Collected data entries
Content starts

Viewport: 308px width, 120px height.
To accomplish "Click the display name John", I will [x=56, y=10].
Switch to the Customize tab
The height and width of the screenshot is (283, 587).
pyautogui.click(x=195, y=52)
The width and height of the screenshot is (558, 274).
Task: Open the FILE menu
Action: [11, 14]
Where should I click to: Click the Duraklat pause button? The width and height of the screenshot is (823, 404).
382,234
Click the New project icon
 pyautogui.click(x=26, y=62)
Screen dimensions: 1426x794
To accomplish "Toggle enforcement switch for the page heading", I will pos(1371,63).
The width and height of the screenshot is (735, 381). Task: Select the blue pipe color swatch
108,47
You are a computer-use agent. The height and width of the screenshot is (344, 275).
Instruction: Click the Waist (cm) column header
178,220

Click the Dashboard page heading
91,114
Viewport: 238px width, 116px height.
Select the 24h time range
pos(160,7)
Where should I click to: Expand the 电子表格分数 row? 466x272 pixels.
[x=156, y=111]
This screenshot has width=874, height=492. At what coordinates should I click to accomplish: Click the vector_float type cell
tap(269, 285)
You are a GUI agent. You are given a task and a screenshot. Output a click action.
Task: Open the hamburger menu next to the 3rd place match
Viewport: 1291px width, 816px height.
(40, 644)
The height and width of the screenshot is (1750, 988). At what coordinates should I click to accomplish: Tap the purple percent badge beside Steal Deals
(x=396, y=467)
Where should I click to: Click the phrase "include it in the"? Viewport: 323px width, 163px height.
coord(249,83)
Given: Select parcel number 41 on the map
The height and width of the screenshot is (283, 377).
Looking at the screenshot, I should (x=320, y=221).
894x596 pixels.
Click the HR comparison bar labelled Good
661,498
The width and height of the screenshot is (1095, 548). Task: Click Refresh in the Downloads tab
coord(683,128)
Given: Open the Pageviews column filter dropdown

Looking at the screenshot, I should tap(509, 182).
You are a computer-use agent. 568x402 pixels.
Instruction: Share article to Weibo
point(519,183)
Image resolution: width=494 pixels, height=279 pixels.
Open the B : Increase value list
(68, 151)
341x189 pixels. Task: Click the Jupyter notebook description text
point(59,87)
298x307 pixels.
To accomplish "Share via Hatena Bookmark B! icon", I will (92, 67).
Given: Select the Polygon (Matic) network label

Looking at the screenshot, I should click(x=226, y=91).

Content ends

**WHAT IS BEING ASKED**
Determine how many lines in the preceding records include the word "agent". The answer is that number alone.

**FINAL ANSWER**
3